For angles of projection of a projectile at angles $({45}^{\circ }-\theta )$ and $({45}^{\circ }+\theta )$ , the horizontal ranges described by the projectile are in the ratio of:

The correct option is A $1:1$

$\text{Step 1: Range of Projectile [Refer Fig.]}$

Let $u$ be the initial velocity of the projectile.
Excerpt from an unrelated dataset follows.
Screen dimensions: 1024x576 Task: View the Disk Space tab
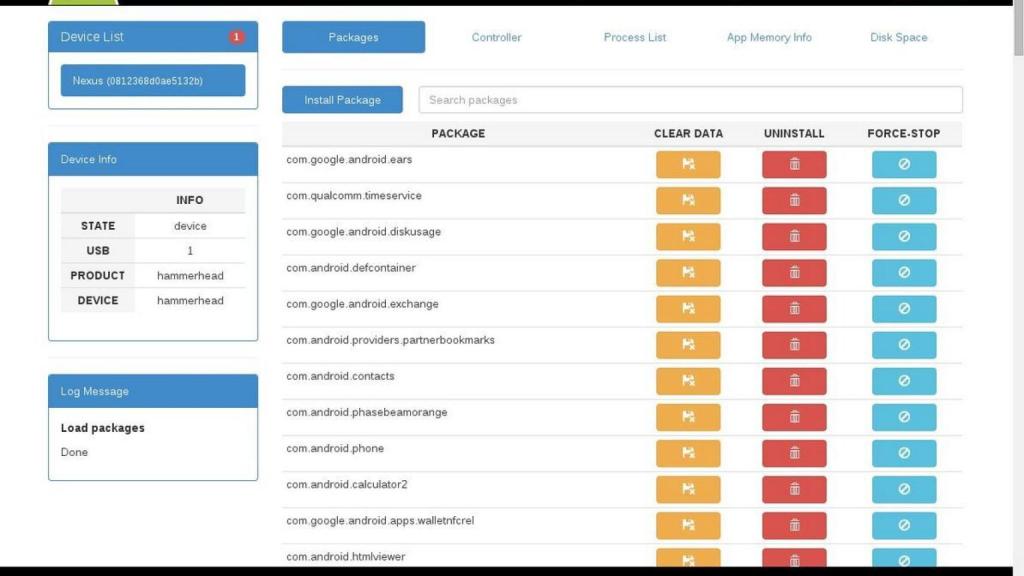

Range of a projectile is given by:

$R=\frac{u^2\sin 2\theta }{g}$

$\text{Step 2: Ratio of}{R}_1\&R_2$

At ${\theta }_1={45}^o-\theta ,R=R_1$

$R_1=\frac{u^2\sin 2({45}^o-\theta )}{g}$$=\frac{u^2\sin ({90}^o-2\theta )}{g}$

At ${\theta }_2={45}^o+\theta R=R_2$

$R_2=\frac{u^2\sin 2({45}^o+\theta )}{g}$$=\frac{u^2\sin ({90}^o+2\theta )}{g}$

The ratio of $R_1$ and $R_2$ is given by

$\frac{R_1}{R_2}=\frac{\sin ({90}^o-2\theta )}{\sin ({90}^o+2\theta )}=\frac{\cos 2\theta }{\cos 2\theta }=1$

Hence the ratio of the range of the projectile is $1:1$. Option $A$ is correct.